◆ WHAT TO WORK ON: Give all the lines below again, exactly, with no pictures.

◆ Saved entries:
◆ ◆ ◆ ◆ ◆ ◆ ◆
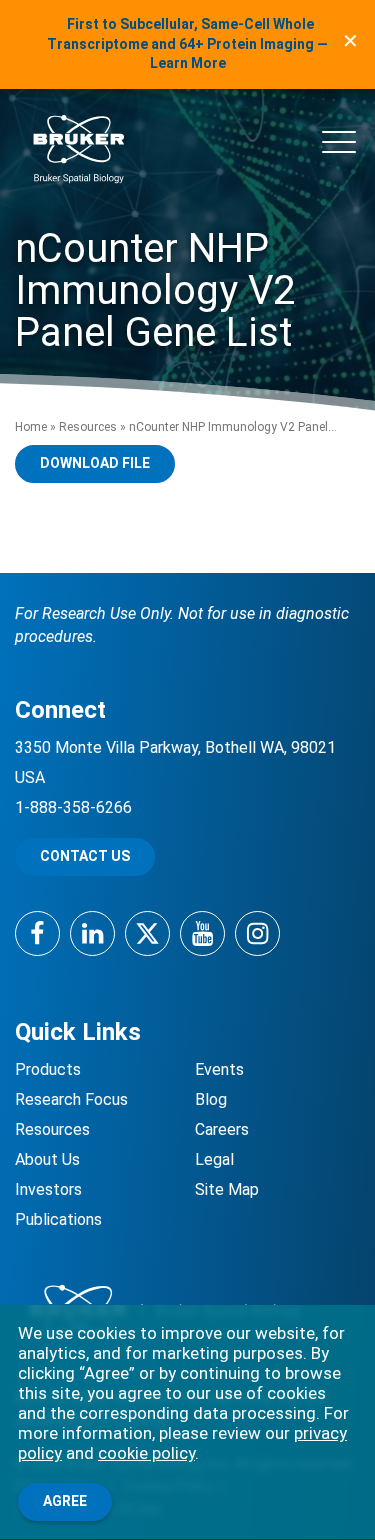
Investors (48, 1189)
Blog (211, 1099)
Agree (65, 1501)
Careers (222, 1129)
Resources (88, 427)
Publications (58, 1219)
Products (48, 1069)
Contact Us (85, 856)
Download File (95, 463)
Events (219, 1069)
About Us (47, 1159)
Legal (214, 1159)
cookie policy (146, 1453)
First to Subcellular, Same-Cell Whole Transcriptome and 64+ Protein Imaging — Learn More (187, 43)
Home (31, 427)
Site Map (227, 1189)
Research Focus (71, 1099)
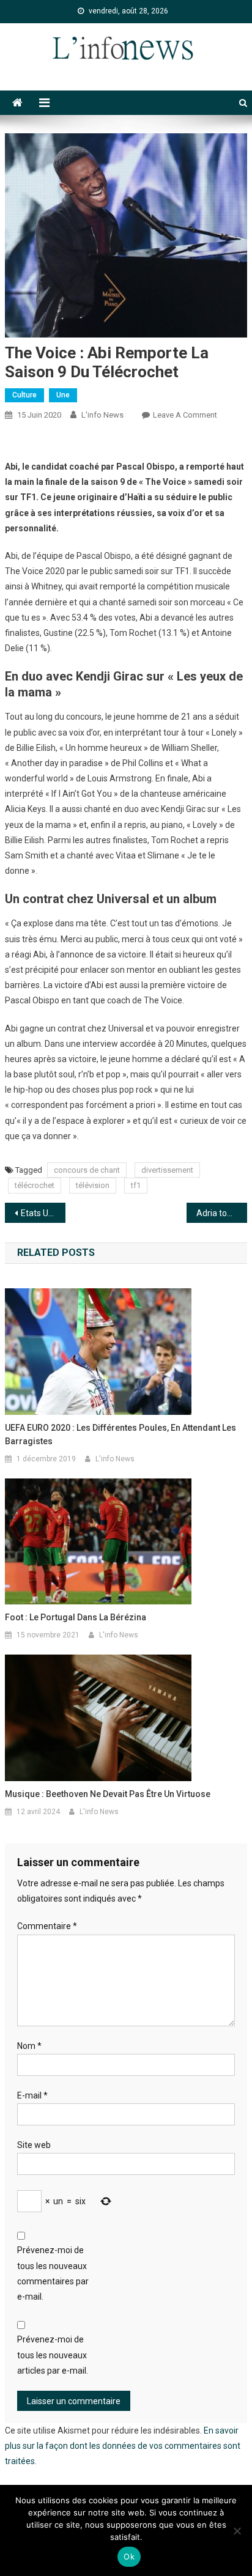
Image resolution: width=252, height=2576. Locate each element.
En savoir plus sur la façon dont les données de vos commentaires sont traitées (122, 2446)
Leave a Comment (185, 414)
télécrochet (34, 1185)
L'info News (102, 414)
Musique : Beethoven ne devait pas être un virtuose (107, 1794)
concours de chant (87, 1170)
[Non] (237, 2531)
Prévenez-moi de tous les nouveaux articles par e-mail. (52, 2354)
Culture (24, 395)
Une (63, 395)
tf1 (136, 1185)
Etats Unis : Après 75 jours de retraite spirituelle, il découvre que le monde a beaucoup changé (43, 1213)
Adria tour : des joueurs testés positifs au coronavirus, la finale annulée (221, 1213)
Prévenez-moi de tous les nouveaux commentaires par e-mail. (53, 2273)
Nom (29, 2046)
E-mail (32, 2095)
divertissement (167, 1170)
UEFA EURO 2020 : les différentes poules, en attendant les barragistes (120, 1434)
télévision (92, 1185)
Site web (34, 2145)
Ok (129, 2556)
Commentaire (47, 1926)
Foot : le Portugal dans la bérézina (75, 1617)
◆ ◆ ◆ ◆ ◆ ◆ ◆
◆ EXERCISE SOLUTION:
Investors (48, 1189)
Blog (211, 1099)
Agree (65, 1501)
Careers (222, 1129)
Resources (88, 427)
Publications (58, 1219)
Products (48, 1069)
Contact Us (85, 856)
Download File (95, 463)
Events (219, 1069)
About Us (47, 1159)
Legal (214, 1159)
cookie policy (146, 1453)
First to Subcellular, Same-Cell Whole Transcriptome and 64+ Protein Imaging — Learn More (187, 43)
Home (31, 427)
Site Map (227, 1189)
Research Focus (71, 1099)
Image resolution: width=252, height=2576. Locate each element.
En savoir plus sur la façon dont les données de vos commentaires sont traitées (122, 2446)
Leave a Comment (185, 414)
télécrochet (34, 1185)
L'info News (102, 414)
Musique : Beethoven ne devait pas être un virtuose (107, 1794)
concours de chant (87, 1170)
[Non] (237, 2531)
Prévenez-moi de tous les nouveaux articles par e-mail. (52, 2354)
Culture (24, 395)
Une (63, 395)
tf1 (136, 1185)
Etats Unis : Après 75 jours de retraite spirituelle, il découvre que le monde a beaucoup changé (43, 1213)
Adria tour : des joueurs testés positifs au coronavirus, la finale annulée (221, 1213)
Prévenez-moi de tous les nouveaux commentaires par e-mail. (53, 2273)
Nom (29, 2046)
E-mail (32, 2095)
divertissement (167, 1170)
UEFA EURO 2020 : les différentes poules, en attendant les barragistes (120, 1434)
télévision (92, 1185)
Site web (34, 2145)
Ok (129, 2556)
Commentaire (47, 1926)
Foot : le Portugal dans la bérézina (75, 1617)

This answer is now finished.